:: TASK ITEM A ::
In the passage on seed saving, what must you allow a plant to do so that it produces seed?
:: TASK ITEM B ::
What reasons does the passage on seed saving give for growers to save their own seed? List every one.
:: TASK ITEM C ::
Write the next part of the passage on seed saving, picking up after its final sentence.

:: EXTRACT ::
= Beginning of Section =

Seed saving has always been an essential part of growing our own food. Ever since we started cultivating crops, it has been vital to save seeds to ensure that we can continue to produce harvests for the future. In the more recent times, many growers have become more detached from this process as we have left seed production to the hands of specialised seed companies. Although this may bring some advantages such as specialisation and economies of scale there are many reasons why growers should have a go at saving their own seed:
A grower that has repeatedly saved seeds from the best performing plants in a locality will have developed a stock of seed that has a proven track of growing in that place. Their variety will perform better than a stock of seed that has been bred commercially and grown in a different location.
If you have already taken the step to growing your own food, then reducing your dependence on commercial seed companies is another step to producing sustainable food. It shortens supply chains and reduces dependency on external inputs.
For a plant to produce seed, you need to allow it to complete its entire life cycle. This can be very satisfying and a new learning experience. For some plants such as beans, we are familiar with watching the plants produce seeds, but for other plants, it might be something completely new. How many of us have seen a lettuce produce seeds before?

= End of Section =

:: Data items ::

= Beginning of Section =

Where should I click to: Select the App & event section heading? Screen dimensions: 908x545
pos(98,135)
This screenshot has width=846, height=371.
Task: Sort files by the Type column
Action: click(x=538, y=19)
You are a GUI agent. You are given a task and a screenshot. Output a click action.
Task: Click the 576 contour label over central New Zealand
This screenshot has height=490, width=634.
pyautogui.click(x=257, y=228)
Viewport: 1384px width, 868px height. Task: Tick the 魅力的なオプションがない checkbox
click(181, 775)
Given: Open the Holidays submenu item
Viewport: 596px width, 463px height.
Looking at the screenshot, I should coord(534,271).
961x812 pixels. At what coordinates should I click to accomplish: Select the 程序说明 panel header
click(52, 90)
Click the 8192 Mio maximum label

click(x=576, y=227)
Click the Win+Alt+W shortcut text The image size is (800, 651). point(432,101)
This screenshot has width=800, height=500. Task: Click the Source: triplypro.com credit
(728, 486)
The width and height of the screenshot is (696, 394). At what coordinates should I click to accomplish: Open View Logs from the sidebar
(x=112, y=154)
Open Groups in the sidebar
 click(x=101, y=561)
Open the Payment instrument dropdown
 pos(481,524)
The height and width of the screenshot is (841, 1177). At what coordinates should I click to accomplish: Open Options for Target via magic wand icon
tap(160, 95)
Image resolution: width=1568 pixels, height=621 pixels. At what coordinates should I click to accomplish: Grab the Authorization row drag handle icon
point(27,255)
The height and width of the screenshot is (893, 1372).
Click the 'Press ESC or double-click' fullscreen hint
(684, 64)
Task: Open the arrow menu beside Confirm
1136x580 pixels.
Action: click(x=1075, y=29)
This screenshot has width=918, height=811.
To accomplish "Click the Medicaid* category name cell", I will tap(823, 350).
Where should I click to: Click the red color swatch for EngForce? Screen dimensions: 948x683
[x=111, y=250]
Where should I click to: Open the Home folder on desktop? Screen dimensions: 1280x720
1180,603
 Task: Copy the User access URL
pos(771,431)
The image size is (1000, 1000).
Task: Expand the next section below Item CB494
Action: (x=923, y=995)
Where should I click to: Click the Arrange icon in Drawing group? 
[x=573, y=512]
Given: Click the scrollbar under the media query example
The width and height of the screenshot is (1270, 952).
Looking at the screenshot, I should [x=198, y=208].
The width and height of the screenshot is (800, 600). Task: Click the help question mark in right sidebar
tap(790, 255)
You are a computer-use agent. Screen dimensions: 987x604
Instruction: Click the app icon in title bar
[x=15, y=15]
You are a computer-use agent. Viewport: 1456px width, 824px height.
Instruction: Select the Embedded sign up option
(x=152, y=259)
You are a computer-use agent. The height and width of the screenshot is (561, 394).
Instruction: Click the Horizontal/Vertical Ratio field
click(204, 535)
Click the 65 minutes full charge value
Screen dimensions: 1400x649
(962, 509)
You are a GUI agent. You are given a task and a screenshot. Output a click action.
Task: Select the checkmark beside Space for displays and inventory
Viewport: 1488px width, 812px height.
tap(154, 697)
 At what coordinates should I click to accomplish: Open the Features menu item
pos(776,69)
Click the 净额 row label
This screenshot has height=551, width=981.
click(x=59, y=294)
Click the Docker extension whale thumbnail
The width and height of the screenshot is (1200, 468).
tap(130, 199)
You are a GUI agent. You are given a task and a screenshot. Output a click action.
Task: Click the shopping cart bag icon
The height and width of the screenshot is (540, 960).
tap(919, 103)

= End of Section =

:: TASK ANSWER A ::
You must allow it to complete its entire life cycle.

:: TASK ANSWER B ::
- Seed saved repeatedly from the best-performing plants in a locality has a proven track record of growing there, so it will perform better than commercially bred seed grown elsewhere.
- Reducing dependence on commercial seed companies is another step toward producing sustainable food, since it shortens supply chains and reduces dependency on external inputs.
- Letting a plant complete its entire life cycle can be very satisfying and a new learning experience.

:: TASK ANSWER C ::
Some varieties are rare to find in seed catalogues and seed saving might be the only way of preserving them. Some of these varieties may have traits that are not present in regular commercial varieties, so maintaining them through informal seed saving networks is a good way of boosting genetic diversity.
Although the cost of a packet of seeds might not seem like much, if you are growing a large selection of things, the price can soon mount up. Seed saving makes sense if you are growing a diverse range of crops in small quantities.
You might decide to save seeds from just a few crops rather than from everything. If you do decide to have a go, then there are a number of considerations you might want to take into account:
Anything that has already been grown in the location will be a better bet as it already has a proven track record. That doesn’t stop you experimenting, but be prepared that it might not work, especially if it has come from a different country. Any F1 hybrid seeds are produced from the crossing of two different parents, so saving seeds from these will produce a mixture of plants with different features.
Some plants have to be grown for much longer than others before you get seeds from them. Anything that we normally eat the fruits or pods from such as beans, squashes or tomatoes will produce seeds within a normal growing season. Some plants such as carrots need to be left for over a year. You may decide that you don’t want something in the ground that long, if space is limited.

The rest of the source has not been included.